Si, d’un point de vue officiel, voire historique, la satanique inversion des valeurs de la soi-disant « justice » française trouve d’abord son origine dans la création de l’ignoble Syndicat de la magistrature, le 8 juin 1968, ensuite dans l’hypocrite et grotesque « Harangue à des magistrats qui débutent » du substitut du procureur de la République à Marseille, Oswald Baudot, en 1974, ce fut bien l’avènement au pouvoir du pompeux et prétentieux imbécile Robert Badinter, proche de François Mitterrand (qui le fit ministre de la Justice de 1981 à 1985, puis président du Conseil constitutionnel de 1986 à 1995) qui institua de façon implacable ladite inversion des valeurs sur tout le territoire français, des années 1980 jusqu’à nos jours, essentiellement par le biais de la satanocratie de la magistrature française et de sa plus répugnante représentation syndicale qui soit, à savoir le susdit « Syndicat de la magistrature », dans un premier temps purement gauchiste, laxiste, criminophile, droit-de-l’hommiste et immigrationniste, dans un second temps pro-islamiste, grand-remplaciste, criminolâtre, totalitaire et woke-gauchiste.
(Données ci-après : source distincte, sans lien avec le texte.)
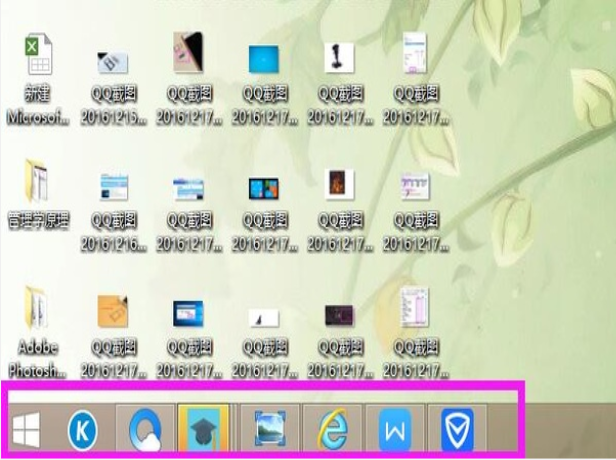
Task: Launch Internet Explorer from the taskbar
Action: (x=332, y=431)
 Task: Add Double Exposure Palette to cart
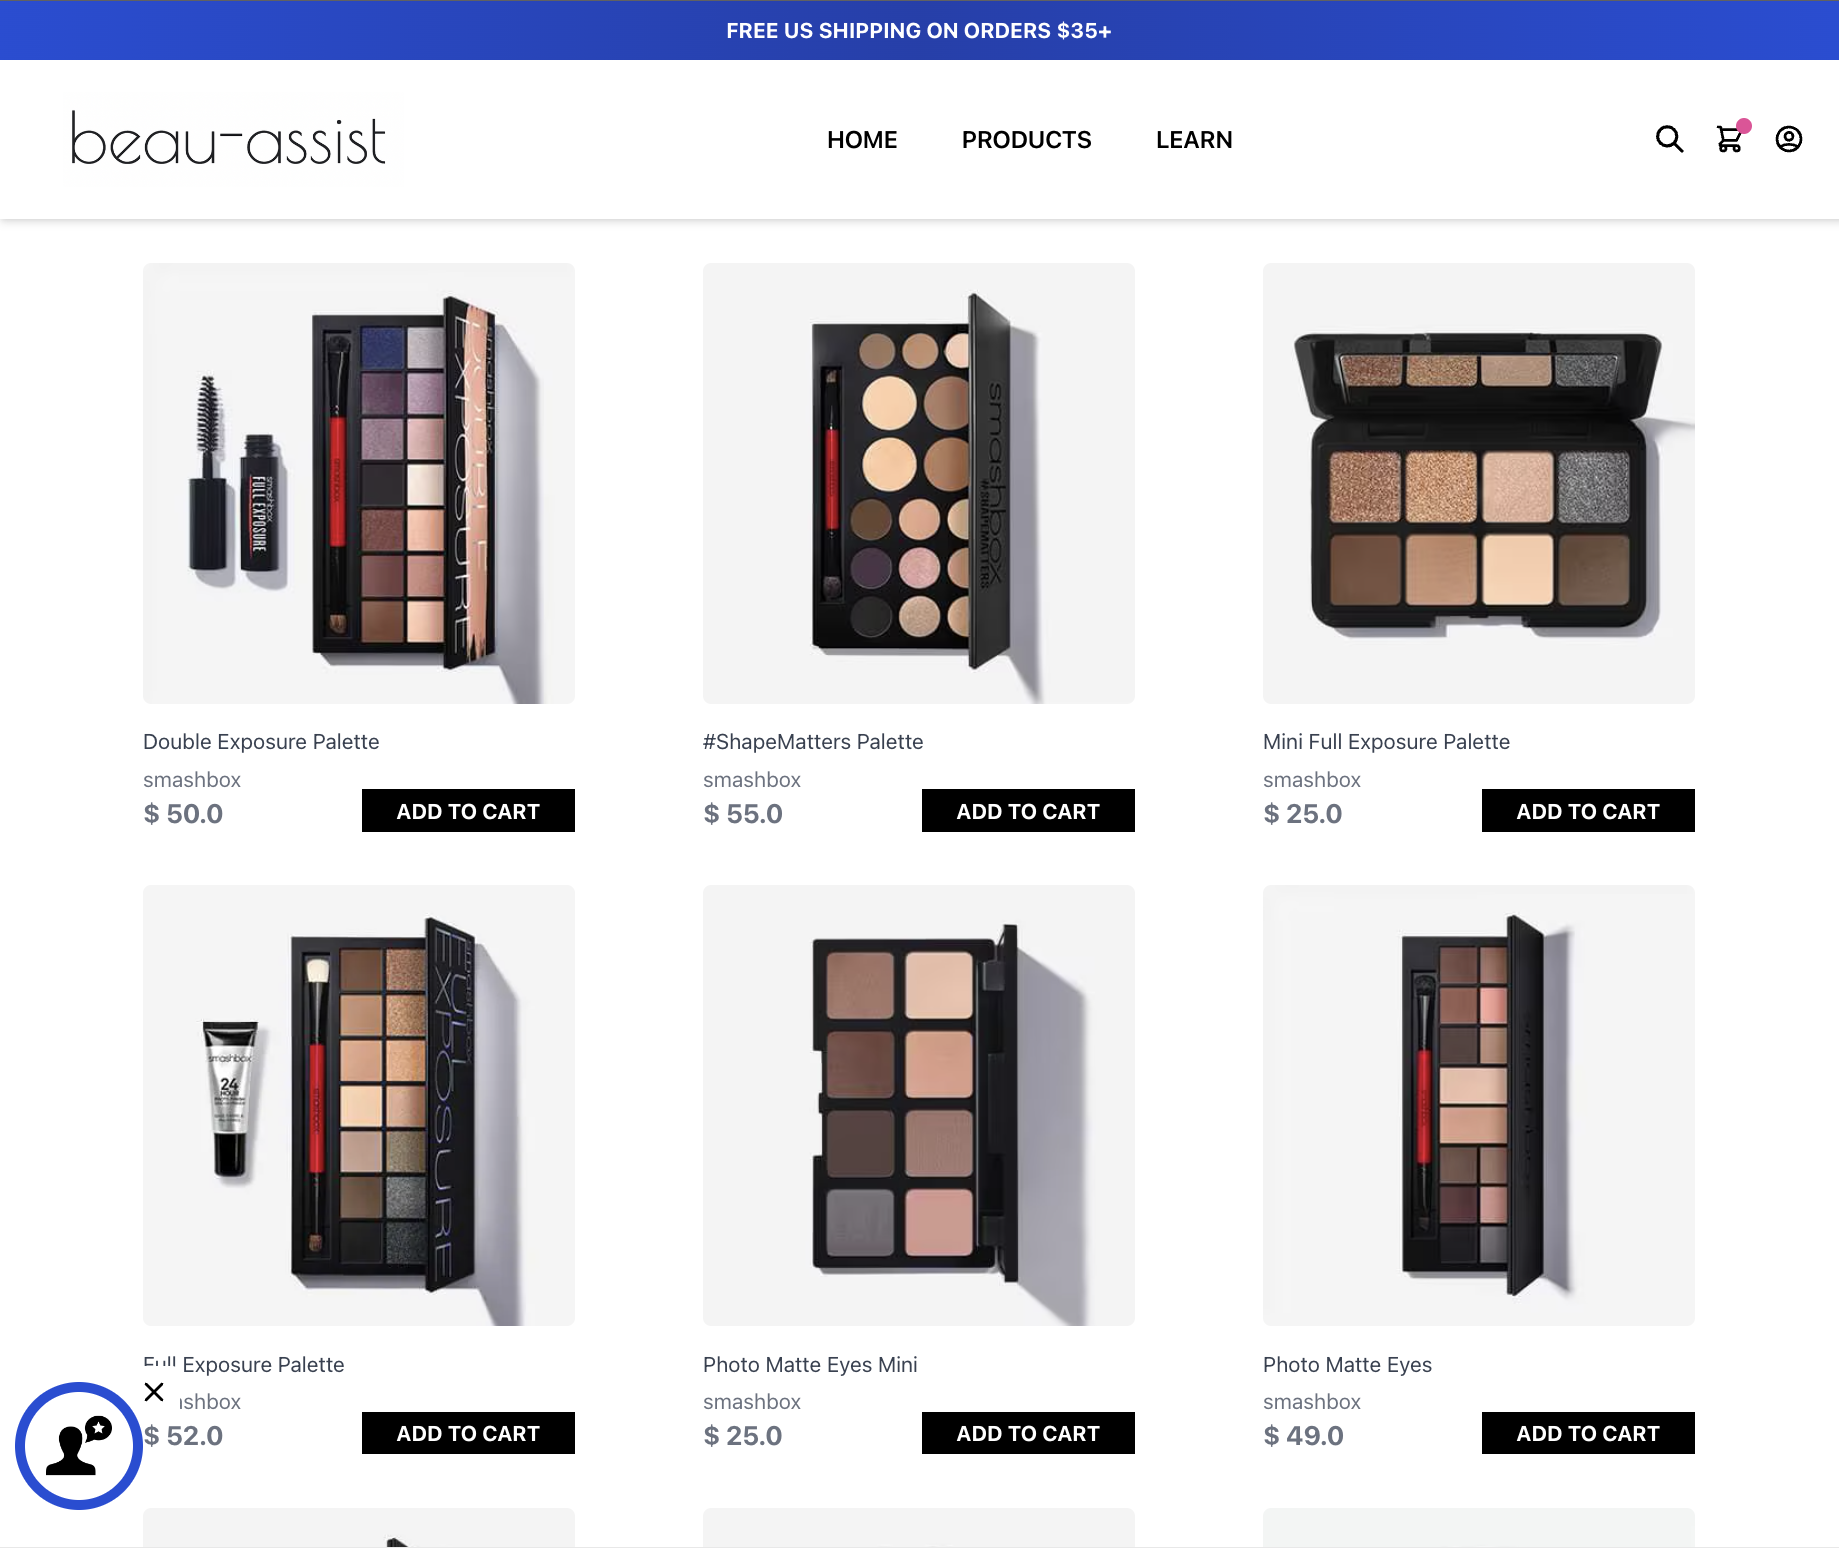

Avec Robert Badinter, ce fut donc, dès 1981, l’abolition de la peine de mort pour les criminels et les psychopathes de la pire espèce, le refus hautain d’y substituer une peine de réclusion à perpétuité réelle pour ces mêmes criminels et psychopathes (il conserva par ailleurs la ridicule peine de sûreté de 18 ans maximum, en vigueur à cette époque-là, jugeant du haut de sa monstrueuse satisfaction de soi qu’une « discussion » sur une « peine de remplacement » serait « à la fois inopportune et inutile » ; et, pour couronner le tout, la libération de 40 % de la population carcérale française dès son arrivée au ministère de la Justice, par le jeu des grâces présidentielles et d’une loi d’amnistie, sur une période d'environ deux mois. Ce qui fit exploser le taux des diverses délinquances dans la période qui suivit. Sans oublier, entre autres nombreux méfaits de l’un des pires destructeurs de la France qui fut au cours de sa longue histoire, la ratification, dès 1981 également, de la Convention européenne des droits de l’homme ou l’instauration de « travaux d’intérêt général » en lieu et place des peines de prison effectives.


A lui tout seul, si l'on y réfléchit bien, Robert Badinter a sans doute fait plus de mal au peuple français que tous les fantoches qui furent « président de la République » depuis 1974, voire 1969. Car, il faut le dire, et le redire, sans cesse, ce sinistre panthéonisé a officiellement institué la destructrice et subversive inversion des valeurs non seulement dans la démoniaque magistrature française, mais encore au sein de chacune des strates administratives, juridiques, culturelles, médiatiques, et politiques, de la nation.


Et le pire, c'est que ce grandiose et pompeux imbécile infatué de soi, qui se prenait sans doute pour un grand humaniste et un génie du bien — fut l'un des pires bourreaux de l'histoire de France : oui, le bourreau malfaisant du peuple français. Puisque c'est bien à cause de ce sinistre idéologue progressiste que les délinquants les plus malveillants, les criminels et les psychopathes les plus pervers, les plus dépravés et les plus sanguinaires qui soient, furent, à partir de 1981, les « protégés » absolus de la « justice » socialo-gauchiste française, puis islamo-gauchiste, au détriment, également absolu, de leurs malheureuses victimes, des familles accablées de ces victimes, et, en somme, de toute la société, qui perdit peu à peu chacun de ses repères moraux, éthiques, et même civilisationnels, du fait de la susnommée inversion des valeurs.


Robert Badinter se voyait comme un bienfaiteur de l'humanité — il ne fut qu'un monstre de bêtise vaniteuse et de perversion idéologique. Et c'est la totalité des sous-démons, démons et archidémons de l'enfer, qui durent saluer, avec force acclamations, éclats de rire et titanesques orgies, son arrivée au ministère de l'anti-justice à la suite de l'élection de Mitterrand le Fossoyeur de la France, lors de la funeste année 1981.